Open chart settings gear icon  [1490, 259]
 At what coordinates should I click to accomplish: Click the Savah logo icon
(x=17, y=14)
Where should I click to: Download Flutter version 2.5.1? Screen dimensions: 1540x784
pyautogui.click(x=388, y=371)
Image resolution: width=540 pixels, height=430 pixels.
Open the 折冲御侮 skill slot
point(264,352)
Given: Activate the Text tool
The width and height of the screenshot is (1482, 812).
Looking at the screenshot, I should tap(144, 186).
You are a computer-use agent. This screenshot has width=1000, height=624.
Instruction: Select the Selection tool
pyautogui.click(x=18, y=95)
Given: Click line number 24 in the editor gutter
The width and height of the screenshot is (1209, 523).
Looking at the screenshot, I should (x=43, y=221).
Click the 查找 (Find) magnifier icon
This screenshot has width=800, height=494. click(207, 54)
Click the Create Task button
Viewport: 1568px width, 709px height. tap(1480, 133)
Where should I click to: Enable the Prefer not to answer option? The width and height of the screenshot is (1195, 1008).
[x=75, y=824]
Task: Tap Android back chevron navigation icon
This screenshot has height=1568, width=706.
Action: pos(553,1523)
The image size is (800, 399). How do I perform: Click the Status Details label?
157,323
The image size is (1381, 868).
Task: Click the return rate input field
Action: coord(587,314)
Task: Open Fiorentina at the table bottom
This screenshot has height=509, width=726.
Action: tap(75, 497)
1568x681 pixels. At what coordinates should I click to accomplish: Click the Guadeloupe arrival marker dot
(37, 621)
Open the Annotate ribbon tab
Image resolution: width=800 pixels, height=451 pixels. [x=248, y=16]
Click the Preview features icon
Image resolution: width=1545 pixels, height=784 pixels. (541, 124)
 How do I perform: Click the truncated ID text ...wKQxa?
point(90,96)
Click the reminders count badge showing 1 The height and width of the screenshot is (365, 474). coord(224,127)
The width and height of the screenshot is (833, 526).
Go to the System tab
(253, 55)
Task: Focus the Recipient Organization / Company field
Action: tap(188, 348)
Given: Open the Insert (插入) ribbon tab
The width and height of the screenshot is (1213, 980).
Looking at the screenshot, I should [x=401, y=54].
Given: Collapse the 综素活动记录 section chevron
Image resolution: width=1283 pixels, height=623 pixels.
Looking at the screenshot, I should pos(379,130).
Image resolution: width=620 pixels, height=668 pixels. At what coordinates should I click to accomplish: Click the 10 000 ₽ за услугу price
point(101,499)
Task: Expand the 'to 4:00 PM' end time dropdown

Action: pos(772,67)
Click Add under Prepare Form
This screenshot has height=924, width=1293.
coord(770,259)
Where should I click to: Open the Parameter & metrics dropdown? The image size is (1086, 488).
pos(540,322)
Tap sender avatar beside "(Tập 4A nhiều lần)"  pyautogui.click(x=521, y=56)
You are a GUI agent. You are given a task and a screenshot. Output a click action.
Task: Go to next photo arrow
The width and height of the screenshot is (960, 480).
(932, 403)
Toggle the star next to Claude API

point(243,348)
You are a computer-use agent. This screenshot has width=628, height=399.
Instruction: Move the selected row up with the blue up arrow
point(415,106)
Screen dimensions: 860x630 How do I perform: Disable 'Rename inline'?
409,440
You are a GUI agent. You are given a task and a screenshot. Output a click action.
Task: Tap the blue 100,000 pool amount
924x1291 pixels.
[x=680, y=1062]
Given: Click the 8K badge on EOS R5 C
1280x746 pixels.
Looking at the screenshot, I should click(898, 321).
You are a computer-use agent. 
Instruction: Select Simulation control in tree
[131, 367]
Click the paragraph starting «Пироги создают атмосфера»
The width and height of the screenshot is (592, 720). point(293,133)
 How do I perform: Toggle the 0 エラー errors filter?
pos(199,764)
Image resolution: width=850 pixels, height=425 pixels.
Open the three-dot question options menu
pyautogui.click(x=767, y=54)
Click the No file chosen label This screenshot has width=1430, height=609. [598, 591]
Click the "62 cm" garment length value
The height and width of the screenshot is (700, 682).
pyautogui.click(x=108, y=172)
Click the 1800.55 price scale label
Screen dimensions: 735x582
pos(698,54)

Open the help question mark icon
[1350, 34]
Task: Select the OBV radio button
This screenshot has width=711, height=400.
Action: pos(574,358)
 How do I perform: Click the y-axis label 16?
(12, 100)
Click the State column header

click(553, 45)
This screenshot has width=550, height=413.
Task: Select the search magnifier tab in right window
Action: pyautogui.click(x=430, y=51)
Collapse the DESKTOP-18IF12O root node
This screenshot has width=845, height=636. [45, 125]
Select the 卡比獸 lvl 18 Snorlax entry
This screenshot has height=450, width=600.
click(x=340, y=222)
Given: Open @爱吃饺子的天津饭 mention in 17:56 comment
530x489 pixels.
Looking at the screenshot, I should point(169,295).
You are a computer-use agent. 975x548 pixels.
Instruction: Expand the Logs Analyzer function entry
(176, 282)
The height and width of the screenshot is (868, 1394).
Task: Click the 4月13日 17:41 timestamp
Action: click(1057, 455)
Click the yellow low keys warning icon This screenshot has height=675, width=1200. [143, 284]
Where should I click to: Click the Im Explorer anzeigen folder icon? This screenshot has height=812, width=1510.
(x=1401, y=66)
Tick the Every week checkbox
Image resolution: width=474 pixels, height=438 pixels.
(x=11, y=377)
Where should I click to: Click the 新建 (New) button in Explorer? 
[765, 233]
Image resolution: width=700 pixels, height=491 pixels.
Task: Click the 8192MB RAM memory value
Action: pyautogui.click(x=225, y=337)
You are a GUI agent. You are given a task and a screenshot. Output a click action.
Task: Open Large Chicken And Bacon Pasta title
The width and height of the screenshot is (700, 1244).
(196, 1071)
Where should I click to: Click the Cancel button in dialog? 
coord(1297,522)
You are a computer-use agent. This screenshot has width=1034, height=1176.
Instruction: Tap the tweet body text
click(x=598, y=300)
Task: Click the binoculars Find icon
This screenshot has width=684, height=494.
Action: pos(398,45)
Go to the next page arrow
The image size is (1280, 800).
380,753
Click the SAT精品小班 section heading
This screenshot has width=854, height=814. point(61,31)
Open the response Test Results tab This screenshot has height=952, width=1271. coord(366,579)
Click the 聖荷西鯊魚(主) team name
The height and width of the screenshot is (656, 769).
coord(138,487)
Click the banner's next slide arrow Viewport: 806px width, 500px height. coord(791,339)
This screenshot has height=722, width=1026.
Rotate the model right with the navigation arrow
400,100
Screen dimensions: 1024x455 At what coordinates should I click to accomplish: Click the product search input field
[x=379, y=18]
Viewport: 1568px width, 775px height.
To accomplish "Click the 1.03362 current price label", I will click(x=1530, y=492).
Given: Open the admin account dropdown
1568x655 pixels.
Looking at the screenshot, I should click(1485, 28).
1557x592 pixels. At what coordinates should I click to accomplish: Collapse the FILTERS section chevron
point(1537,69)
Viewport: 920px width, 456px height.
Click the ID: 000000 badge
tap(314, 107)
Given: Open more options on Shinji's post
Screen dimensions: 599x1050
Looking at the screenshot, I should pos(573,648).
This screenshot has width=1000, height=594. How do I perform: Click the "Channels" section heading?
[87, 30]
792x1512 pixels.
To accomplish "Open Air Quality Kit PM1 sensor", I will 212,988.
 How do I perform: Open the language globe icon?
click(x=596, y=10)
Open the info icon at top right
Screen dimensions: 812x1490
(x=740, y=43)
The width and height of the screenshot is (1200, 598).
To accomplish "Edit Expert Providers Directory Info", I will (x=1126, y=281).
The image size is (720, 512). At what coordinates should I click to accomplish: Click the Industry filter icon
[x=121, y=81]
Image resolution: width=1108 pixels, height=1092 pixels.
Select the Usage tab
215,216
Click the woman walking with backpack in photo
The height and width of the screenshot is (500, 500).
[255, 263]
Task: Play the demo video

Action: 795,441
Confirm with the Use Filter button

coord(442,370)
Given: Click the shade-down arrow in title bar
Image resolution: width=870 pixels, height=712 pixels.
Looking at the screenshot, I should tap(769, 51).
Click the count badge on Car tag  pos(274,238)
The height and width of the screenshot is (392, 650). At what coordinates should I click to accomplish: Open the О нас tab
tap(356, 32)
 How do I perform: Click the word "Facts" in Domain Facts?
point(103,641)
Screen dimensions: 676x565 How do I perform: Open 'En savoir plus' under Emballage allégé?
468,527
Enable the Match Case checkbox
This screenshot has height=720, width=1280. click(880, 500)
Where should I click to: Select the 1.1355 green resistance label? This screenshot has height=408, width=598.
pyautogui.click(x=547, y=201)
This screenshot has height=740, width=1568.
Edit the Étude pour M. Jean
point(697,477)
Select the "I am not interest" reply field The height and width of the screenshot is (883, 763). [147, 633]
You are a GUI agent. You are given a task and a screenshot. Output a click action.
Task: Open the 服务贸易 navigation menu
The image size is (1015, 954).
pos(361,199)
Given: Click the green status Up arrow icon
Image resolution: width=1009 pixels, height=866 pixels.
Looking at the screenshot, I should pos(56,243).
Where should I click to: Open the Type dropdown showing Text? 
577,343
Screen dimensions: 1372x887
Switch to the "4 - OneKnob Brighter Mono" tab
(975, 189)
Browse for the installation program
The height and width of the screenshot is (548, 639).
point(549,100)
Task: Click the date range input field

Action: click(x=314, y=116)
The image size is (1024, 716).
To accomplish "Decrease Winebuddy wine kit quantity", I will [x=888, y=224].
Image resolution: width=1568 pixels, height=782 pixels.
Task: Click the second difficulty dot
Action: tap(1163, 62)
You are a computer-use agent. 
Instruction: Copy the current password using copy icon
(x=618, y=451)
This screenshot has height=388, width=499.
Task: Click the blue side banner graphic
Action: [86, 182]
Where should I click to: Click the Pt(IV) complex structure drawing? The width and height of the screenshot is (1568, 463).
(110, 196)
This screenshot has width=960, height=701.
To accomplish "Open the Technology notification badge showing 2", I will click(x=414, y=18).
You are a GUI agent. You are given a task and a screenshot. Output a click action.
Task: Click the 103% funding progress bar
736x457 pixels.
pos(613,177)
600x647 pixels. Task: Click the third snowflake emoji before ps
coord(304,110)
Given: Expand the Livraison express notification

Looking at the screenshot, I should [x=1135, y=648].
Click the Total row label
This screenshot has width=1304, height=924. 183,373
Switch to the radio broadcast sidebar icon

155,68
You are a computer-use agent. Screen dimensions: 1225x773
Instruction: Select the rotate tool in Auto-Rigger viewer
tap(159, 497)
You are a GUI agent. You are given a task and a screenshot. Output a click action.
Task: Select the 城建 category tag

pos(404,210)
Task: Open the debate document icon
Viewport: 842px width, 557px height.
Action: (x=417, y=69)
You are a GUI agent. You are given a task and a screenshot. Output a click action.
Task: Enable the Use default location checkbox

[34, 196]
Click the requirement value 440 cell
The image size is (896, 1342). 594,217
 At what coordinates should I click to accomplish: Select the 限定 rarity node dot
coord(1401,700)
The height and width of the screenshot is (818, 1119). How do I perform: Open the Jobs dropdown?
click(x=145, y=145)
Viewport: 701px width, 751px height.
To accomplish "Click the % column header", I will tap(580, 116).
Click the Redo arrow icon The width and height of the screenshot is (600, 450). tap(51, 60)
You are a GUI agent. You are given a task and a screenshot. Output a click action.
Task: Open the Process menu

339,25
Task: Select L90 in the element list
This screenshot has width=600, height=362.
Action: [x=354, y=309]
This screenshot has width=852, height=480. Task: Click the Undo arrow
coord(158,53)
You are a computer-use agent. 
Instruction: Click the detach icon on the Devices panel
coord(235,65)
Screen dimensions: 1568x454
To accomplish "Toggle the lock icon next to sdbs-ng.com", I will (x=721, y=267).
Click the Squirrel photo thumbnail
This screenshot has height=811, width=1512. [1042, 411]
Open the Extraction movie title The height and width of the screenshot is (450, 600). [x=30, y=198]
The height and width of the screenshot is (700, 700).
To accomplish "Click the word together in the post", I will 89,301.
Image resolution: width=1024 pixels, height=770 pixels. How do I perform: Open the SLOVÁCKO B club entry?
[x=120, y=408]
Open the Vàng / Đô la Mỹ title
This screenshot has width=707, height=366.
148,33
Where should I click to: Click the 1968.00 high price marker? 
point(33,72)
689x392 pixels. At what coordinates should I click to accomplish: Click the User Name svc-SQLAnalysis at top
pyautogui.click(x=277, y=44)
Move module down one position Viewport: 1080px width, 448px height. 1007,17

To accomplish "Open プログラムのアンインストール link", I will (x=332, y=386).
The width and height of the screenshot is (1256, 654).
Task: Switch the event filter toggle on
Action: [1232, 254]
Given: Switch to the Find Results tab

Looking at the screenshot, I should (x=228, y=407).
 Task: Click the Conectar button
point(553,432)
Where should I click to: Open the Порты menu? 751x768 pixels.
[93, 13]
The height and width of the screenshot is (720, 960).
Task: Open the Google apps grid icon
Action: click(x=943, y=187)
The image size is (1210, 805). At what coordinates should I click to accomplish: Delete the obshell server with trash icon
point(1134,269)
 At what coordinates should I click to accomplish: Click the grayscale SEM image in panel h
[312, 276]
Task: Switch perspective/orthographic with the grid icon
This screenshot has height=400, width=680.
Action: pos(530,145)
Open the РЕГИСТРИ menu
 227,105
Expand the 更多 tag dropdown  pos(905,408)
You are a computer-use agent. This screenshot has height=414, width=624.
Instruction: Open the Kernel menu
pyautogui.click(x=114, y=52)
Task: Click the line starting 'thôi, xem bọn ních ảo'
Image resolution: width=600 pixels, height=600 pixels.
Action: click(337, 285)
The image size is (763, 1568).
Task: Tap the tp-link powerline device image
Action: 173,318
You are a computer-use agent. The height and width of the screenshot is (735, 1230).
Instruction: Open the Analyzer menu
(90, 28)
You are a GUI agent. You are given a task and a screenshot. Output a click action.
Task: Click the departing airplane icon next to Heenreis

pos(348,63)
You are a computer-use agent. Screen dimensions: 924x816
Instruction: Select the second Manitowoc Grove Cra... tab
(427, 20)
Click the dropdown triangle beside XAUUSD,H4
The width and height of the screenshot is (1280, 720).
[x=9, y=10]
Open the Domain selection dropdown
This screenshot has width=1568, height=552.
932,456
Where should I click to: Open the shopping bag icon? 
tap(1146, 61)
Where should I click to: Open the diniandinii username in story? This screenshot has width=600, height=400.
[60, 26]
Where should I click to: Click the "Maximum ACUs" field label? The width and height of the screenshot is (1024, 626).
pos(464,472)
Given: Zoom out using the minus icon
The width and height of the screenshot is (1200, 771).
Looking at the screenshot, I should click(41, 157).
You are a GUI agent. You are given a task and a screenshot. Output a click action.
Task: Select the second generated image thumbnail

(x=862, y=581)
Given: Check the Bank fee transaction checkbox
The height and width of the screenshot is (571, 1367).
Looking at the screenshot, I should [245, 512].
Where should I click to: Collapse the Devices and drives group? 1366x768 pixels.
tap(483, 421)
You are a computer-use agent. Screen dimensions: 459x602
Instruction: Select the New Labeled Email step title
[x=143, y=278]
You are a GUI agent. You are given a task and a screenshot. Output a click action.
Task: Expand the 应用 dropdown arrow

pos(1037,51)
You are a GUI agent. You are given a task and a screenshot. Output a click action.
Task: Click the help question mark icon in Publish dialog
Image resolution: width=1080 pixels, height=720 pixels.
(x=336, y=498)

--------------------

TASK STATEMENT: Give the lines again, exactly as they stand, from the beginning of the data through the line with "Task: Tap Android".

ANSWER SECTION:
Open chart settings gear icon  [1490, 259]
 At what coordinates should I click to accomplish: Click the Savah logo icon
(x=17, y=14)
Where should I click to: Download Flutter version 2.5.1? Screen dimensions: 1540x784
pyautogui.click(x=388, y=371)
Image resolution: width=540 pixels, height=430 pixels.
Open the 折冲御侮 skill slot
point(264,352)
Given: Activate the Text tool
The width and height of the screenshot is (1482, 812).
Looking at the screenshot, I should tap(144, 186).
You are a computer-use agent. This screenshot has width=1000, height=624.
Instruction: Select the Selection tool
pyautogui.click(x=18, y=95)
Given: Click line number 24 in the editor gutter
The width and height of the screenshot is (1209, 523).
Looking at the screenshot, I should (x=43, y=221).
Click the 查找 (Find) magnifier icon
This screenshot has width=800, height=494. click(207, 54)
Click the Create Task button
Viewport: 1568px width, 709px height. tap(1480, 133)
Where should I click to: Enable the Prefer not to answer option? The width and height of the screenshot is (1195, 1008).
[x=75, y=824]
Task: Tap Android back chevron navigation icon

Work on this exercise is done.